Collected data entries
▼▼▼

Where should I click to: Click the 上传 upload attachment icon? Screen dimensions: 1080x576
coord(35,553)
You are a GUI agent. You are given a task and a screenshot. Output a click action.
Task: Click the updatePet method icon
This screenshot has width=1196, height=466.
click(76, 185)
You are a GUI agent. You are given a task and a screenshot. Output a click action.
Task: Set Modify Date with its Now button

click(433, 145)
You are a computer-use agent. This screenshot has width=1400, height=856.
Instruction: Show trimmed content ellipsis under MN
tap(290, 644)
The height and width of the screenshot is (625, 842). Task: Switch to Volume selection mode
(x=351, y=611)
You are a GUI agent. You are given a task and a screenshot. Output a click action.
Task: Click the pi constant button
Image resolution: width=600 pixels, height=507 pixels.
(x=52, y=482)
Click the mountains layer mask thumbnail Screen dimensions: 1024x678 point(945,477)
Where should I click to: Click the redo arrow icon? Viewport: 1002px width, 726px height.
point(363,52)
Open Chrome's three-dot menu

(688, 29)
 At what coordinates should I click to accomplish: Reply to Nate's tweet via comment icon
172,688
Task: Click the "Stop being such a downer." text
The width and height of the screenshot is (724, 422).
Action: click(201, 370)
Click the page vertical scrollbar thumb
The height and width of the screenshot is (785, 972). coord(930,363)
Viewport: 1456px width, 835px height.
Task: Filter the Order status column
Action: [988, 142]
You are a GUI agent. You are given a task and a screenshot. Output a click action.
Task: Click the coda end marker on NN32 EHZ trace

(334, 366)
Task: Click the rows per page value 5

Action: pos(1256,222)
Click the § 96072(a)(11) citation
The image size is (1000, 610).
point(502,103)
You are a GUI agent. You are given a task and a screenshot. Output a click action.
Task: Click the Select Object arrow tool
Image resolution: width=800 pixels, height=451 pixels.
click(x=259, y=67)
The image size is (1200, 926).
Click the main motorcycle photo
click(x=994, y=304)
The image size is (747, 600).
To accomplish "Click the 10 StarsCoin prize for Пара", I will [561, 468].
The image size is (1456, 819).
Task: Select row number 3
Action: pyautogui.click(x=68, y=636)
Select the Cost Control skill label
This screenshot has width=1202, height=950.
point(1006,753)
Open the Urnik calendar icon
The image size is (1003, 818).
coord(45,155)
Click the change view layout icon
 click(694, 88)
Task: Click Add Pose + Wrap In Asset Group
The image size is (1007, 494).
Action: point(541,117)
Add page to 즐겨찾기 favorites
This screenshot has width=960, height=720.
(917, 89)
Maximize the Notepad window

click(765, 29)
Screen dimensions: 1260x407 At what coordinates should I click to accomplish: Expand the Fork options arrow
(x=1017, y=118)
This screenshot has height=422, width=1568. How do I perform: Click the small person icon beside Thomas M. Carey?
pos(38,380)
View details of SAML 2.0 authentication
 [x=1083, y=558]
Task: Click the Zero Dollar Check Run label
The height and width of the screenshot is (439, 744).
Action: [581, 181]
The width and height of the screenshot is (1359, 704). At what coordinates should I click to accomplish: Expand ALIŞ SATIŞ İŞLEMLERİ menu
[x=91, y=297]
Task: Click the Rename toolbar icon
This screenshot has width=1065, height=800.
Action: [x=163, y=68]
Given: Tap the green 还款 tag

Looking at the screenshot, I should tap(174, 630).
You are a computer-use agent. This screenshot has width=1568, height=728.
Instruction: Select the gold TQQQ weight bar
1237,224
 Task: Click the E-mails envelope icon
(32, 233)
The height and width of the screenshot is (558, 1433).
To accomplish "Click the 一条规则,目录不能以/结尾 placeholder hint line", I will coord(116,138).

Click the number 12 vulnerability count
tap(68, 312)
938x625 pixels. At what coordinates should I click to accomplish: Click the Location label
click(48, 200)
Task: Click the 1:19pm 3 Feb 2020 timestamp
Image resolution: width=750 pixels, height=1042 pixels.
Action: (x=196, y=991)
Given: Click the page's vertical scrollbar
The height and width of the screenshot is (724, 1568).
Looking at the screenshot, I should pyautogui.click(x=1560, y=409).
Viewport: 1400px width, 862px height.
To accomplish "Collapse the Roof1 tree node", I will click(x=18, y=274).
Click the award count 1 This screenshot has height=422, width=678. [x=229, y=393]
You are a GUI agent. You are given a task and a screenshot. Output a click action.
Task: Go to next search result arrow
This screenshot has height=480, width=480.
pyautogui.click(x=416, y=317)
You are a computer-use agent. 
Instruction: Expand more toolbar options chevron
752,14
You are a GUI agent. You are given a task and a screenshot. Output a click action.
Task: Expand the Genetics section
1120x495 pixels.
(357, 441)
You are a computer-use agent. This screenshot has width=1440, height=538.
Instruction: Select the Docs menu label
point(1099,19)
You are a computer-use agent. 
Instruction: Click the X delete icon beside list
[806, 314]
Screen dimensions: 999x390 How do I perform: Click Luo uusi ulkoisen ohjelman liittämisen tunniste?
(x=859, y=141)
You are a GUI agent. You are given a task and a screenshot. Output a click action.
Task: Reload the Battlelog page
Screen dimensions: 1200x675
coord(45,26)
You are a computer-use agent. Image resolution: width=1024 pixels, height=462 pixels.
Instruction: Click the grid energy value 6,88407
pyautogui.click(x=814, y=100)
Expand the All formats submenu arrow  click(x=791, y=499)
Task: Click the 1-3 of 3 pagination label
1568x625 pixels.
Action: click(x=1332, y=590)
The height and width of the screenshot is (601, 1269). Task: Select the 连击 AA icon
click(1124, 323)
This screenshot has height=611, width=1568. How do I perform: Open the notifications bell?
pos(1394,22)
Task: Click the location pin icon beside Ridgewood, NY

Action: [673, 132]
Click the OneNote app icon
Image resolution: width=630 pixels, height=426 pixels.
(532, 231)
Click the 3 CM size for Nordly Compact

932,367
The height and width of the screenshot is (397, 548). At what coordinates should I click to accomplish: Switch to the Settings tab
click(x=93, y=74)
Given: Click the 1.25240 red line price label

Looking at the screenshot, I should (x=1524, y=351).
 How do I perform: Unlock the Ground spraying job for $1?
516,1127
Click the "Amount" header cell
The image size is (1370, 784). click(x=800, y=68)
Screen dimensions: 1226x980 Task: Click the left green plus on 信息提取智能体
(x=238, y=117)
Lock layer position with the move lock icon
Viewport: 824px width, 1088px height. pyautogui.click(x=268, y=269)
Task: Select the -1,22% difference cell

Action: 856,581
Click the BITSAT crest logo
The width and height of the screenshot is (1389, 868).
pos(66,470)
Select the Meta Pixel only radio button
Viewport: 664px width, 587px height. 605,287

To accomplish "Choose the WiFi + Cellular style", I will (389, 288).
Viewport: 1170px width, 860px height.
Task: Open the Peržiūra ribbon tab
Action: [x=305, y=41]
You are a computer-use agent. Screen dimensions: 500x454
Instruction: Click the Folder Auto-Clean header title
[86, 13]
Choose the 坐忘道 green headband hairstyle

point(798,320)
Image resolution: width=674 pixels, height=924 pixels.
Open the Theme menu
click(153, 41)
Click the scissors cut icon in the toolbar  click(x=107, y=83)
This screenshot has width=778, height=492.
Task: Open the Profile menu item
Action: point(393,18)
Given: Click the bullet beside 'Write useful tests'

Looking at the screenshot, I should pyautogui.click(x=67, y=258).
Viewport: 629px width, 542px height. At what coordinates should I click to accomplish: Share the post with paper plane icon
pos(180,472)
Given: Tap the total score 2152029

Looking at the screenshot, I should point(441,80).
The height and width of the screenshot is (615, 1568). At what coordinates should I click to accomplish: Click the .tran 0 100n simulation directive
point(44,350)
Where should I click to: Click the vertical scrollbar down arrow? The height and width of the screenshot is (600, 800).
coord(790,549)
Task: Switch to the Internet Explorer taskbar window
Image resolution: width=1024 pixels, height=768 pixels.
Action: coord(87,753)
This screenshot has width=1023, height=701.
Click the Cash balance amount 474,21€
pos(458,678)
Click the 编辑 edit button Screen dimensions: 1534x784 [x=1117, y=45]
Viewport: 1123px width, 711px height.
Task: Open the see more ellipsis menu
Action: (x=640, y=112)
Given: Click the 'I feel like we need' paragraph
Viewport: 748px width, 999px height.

▲▲▲

EXERCISE INSTRUCTIONS >>
Beginning at the first line of the records, give again each line exactly as written, ending with the line that contains "Task: Click the updatePet method icon".

ANSWER >>
Where should I click to: Click the 上传 upload attachment icon? Screen dimensions: 1080x576
coord(35,553)
You are a GUI agent. You are given a task and a screenshot. Output a click action.
Task: Click the updatePet method icon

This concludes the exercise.